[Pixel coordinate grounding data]
****************************************
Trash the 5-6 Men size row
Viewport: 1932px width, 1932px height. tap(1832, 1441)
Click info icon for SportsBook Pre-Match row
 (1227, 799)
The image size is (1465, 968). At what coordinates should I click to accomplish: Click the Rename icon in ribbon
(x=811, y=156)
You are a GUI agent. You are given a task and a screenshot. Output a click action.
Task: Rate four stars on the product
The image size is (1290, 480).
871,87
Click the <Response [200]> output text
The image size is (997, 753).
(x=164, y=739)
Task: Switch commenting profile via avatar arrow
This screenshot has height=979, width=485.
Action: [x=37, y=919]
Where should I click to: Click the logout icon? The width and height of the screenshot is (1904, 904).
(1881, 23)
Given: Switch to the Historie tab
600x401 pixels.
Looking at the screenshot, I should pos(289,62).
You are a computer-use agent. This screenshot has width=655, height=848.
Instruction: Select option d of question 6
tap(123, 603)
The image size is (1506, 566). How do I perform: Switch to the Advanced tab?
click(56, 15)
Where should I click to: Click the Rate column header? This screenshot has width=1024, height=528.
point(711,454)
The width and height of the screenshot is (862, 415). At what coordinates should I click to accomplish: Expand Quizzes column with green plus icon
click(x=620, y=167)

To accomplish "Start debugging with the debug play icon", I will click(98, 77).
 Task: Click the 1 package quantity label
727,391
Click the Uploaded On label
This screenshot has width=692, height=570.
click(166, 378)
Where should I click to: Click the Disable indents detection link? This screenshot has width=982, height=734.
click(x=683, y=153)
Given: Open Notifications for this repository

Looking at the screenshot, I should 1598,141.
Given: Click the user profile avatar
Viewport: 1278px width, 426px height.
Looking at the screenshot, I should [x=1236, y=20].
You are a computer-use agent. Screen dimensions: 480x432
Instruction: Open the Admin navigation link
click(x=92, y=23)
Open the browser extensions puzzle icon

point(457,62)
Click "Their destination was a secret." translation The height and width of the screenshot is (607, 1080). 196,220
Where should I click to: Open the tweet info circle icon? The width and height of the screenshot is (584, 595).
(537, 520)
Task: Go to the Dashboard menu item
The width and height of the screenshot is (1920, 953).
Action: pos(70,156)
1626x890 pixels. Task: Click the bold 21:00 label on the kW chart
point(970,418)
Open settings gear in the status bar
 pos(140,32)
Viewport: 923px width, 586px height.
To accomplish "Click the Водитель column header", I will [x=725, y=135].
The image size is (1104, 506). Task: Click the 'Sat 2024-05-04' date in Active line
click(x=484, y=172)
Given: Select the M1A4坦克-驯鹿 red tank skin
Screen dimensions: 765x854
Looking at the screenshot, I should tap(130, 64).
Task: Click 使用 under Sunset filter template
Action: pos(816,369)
****************************************
**WORK REQUEST:** Once you find the line containing "(607, 1080). 196,220", copy it and every line after it through the end of the records, exactly as they stand.

**SOLUTION TO THIS PROBLEM:**
Click "Their destination was a secret." translation The height and width of the screenshot is (607, 1080). 196,220
Where should I click to: Open the tweet info circle icon? The width and height of the screenshot is (584, 595).
(537, 520)
Task: Go to the Dashboard menu item
The width and height of the screenshot is (1920, 953).
Action: pos(70,156)
1626x890 pixels. Task: Click the bold 21:00 label on the kW chart
point(970,418)
Open settings gear in the status bar
 pos(140,32)
Viewport: 923px width, 586px height.
To accomplish "Click the Водитель column header", I will [x=725, y=135].
The image size is (1104, 506). Task: Click the 'Sat 2024-05-04' date in Active line
click(x=484, y=172)
Given: Select the M1A4坦克-驯鹿 red tank skin
Screen dimensions: 765x854
Looking at the screenshot, I should tap(130, 64).
Task: Click 使用 under Sunset filter template
Action: pos(816,369)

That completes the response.